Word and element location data

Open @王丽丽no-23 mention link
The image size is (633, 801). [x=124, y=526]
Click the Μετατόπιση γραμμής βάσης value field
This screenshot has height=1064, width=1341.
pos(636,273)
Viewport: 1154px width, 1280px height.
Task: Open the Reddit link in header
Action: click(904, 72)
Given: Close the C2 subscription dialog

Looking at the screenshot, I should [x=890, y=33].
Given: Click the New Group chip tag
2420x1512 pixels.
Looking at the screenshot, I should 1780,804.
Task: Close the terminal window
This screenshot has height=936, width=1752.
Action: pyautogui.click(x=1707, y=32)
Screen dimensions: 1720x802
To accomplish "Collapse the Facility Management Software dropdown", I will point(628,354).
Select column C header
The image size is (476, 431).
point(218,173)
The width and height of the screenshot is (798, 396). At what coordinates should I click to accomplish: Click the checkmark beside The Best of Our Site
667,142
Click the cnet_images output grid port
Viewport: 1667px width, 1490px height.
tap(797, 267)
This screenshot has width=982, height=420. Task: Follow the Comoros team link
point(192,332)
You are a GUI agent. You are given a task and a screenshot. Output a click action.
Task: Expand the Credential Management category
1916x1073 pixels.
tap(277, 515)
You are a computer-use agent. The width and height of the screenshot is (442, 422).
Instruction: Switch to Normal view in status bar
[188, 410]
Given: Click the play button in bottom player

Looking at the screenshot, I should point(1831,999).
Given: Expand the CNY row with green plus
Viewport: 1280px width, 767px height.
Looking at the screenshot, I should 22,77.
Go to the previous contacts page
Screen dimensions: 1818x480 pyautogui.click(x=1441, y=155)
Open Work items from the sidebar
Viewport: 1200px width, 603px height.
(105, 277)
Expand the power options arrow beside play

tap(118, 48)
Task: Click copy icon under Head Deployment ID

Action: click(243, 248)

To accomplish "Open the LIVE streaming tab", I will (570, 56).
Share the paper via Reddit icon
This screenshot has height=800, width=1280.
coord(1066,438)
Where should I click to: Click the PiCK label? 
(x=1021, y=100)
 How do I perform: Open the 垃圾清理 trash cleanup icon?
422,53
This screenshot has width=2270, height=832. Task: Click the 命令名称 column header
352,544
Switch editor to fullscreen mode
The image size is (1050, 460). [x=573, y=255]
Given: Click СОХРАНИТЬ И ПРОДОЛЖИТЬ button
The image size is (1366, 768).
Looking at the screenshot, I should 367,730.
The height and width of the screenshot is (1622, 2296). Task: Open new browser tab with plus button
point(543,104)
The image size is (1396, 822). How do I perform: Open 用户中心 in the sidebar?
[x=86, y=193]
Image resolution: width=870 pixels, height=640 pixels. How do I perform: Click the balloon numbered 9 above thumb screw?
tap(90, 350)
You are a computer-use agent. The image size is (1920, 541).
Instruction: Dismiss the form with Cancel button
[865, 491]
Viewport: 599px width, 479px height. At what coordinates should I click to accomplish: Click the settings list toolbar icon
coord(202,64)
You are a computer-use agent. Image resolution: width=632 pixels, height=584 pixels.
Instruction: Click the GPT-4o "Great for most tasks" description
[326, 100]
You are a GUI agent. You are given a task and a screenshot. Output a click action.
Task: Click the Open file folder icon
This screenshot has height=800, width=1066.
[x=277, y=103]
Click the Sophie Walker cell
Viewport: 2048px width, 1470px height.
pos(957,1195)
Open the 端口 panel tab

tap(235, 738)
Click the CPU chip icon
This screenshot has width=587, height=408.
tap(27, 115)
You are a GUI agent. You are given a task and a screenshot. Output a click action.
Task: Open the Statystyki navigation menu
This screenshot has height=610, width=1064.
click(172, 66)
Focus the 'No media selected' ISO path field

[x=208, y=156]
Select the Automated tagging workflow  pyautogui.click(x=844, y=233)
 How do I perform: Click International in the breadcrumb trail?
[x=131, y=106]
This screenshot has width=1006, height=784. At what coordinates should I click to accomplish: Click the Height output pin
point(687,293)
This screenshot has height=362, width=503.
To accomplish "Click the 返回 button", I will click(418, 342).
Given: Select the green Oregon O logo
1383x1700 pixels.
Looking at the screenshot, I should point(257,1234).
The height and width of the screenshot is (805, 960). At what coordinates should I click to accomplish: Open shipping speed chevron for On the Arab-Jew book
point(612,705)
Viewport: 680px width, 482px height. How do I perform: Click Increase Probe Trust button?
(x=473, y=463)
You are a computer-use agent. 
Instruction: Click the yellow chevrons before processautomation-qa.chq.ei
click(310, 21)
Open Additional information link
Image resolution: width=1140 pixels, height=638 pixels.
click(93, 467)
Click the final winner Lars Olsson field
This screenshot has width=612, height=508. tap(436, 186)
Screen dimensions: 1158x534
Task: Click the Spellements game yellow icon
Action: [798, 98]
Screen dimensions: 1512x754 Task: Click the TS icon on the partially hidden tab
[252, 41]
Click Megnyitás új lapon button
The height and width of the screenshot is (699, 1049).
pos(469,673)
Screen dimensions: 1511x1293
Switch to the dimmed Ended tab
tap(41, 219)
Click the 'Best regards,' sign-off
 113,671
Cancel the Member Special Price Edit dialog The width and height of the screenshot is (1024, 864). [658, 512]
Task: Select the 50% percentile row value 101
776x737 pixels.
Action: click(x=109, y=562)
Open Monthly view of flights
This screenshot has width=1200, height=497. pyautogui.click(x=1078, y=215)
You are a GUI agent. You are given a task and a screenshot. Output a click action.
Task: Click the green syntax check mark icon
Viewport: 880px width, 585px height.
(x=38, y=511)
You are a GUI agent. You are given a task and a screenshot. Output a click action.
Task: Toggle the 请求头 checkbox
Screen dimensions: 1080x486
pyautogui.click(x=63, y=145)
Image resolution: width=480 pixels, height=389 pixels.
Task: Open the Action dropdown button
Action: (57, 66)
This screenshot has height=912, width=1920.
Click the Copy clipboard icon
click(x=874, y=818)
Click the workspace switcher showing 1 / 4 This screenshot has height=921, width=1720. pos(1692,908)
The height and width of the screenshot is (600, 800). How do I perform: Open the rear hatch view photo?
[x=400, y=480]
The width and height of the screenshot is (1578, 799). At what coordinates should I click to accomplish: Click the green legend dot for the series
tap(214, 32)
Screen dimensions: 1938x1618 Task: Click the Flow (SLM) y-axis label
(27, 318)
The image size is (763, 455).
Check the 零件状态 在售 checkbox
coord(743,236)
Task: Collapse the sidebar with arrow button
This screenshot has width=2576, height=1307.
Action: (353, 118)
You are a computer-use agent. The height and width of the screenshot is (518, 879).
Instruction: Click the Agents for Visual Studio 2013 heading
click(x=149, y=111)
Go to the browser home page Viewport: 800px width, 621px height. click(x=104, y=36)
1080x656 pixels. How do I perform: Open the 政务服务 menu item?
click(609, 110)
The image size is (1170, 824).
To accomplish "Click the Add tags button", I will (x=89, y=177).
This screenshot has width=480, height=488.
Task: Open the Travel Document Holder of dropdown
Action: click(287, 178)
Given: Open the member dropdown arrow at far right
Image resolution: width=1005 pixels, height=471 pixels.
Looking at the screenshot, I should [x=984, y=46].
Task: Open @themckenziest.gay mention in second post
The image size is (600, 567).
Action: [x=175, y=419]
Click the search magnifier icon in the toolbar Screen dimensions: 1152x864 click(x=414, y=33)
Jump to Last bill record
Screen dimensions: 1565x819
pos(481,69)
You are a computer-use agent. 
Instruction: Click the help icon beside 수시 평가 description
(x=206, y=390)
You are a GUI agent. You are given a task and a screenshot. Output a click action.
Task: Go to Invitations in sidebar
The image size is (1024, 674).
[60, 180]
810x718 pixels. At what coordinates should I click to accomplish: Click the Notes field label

- **WHAT TO PRODUCE**:
Pick out every line in the items above that contains the string "Cancel", and copy each one in full.

- **ANSWER TO THE TASK**:
Instruction: Dismiss the form with Cancel button
Cancel the Member Special Price Edit dialog The width and height of the screenshot is (1024, 864). [658, 512]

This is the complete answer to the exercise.